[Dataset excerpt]
◇ ◇ ◇ ◇ ◇

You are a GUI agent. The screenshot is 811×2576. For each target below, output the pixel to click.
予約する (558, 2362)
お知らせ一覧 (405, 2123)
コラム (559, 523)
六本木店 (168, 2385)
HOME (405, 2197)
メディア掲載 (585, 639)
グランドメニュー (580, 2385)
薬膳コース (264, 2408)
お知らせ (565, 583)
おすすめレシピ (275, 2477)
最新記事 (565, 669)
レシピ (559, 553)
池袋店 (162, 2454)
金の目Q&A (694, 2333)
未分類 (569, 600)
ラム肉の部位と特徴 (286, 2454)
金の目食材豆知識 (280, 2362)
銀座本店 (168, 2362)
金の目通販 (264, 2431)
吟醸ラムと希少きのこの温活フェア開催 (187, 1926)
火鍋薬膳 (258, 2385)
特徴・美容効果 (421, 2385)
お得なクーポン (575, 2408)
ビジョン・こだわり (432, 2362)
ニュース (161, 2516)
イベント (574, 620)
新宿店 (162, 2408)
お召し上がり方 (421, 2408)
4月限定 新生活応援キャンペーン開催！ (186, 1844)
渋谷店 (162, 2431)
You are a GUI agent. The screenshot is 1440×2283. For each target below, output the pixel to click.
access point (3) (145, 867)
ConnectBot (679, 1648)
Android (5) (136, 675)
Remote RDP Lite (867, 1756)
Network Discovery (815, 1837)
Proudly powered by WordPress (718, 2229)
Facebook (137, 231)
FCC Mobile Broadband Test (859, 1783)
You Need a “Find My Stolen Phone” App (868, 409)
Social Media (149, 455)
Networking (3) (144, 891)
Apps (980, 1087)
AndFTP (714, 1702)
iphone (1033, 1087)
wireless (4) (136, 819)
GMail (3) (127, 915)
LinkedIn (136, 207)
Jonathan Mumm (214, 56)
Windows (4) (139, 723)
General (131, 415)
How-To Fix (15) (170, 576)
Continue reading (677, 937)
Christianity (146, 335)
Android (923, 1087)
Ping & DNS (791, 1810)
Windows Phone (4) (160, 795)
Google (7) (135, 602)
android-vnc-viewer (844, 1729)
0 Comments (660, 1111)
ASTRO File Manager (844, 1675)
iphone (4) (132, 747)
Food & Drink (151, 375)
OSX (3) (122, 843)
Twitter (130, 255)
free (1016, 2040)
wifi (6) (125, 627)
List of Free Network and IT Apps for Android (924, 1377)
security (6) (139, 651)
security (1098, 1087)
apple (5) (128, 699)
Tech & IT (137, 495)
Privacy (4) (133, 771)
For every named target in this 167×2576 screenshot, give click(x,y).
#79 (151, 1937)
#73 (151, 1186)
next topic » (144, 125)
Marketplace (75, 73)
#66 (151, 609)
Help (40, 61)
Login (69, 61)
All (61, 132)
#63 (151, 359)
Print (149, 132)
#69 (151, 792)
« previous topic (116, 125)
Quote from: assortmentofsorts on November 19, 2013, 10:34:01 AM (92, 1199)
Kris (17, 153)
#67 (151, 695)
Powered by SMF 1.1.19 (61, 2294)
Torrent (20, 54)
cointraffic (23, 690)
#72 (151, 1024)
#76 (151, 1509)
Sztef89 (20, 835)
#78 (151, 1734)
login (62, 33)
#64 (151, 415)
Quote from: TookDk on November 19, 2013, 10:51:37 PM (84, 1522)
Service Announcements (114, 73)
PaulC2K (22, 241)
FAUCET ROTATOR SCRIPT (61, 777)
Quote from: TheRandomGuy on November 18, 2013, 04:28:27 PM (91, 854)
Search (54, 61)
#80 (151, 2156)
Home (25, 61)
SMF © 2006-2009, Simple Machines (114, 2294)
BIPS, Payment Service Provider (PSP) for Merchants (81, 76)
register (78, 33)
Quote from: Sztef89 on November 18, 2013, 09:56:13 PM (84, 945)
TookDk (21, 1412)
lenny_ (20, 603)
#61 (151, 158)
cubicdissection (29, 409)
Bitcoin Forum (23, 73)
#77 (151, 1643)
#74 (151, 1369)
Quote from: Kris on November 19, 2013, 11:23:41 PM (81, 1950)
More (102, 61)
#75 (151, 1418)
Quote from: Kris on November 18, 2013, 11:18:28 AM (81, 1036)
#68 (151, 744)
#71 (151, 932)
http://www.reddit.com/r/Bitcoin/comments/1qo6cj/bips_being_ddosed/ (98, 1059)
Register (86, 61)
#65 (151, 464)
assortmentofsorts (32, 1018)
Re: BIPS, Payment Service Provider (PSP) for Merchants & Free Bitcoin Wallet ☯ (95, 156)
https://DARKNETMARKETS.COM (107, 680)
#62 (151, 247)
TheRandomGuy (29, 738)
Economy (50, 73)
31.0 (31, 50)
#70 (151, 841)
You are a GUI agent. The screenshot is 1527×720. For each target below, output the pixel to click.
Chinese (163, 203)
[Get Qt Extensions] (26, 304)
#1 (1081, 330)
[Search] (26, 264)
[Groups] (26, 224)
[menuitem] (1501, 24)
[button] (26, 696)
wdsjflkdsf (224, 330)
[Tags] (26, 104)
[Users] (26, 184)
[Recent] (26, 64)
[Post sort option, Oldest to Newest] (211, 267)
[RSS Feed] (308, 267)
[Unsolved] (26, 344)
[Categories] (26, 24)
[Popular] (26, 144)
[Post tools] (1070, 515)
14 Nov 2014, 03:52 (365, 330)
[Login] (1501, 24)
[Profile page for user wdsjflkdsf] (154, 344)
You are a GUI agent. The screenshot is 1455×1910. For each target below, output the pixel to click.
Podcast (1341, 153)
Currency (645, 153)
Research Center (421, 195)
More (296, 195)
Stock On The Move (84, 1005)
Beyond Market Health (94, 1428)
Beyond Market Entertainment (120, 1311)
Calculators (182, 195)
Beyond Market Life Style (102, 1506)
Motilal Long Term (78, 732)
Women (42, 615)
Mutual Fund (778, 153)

◇ ◇ ◇ ◇ ◇

> [TASK STATEMENT]: Which lines above contain the string "TookDk"? Return each of them in full.

> [RESPONSE TO THE EXERCISE]:
Quote from: TookDk on November 19, 2013, 10:51:37 PM (84, 1522)
TookDk (21, 1412)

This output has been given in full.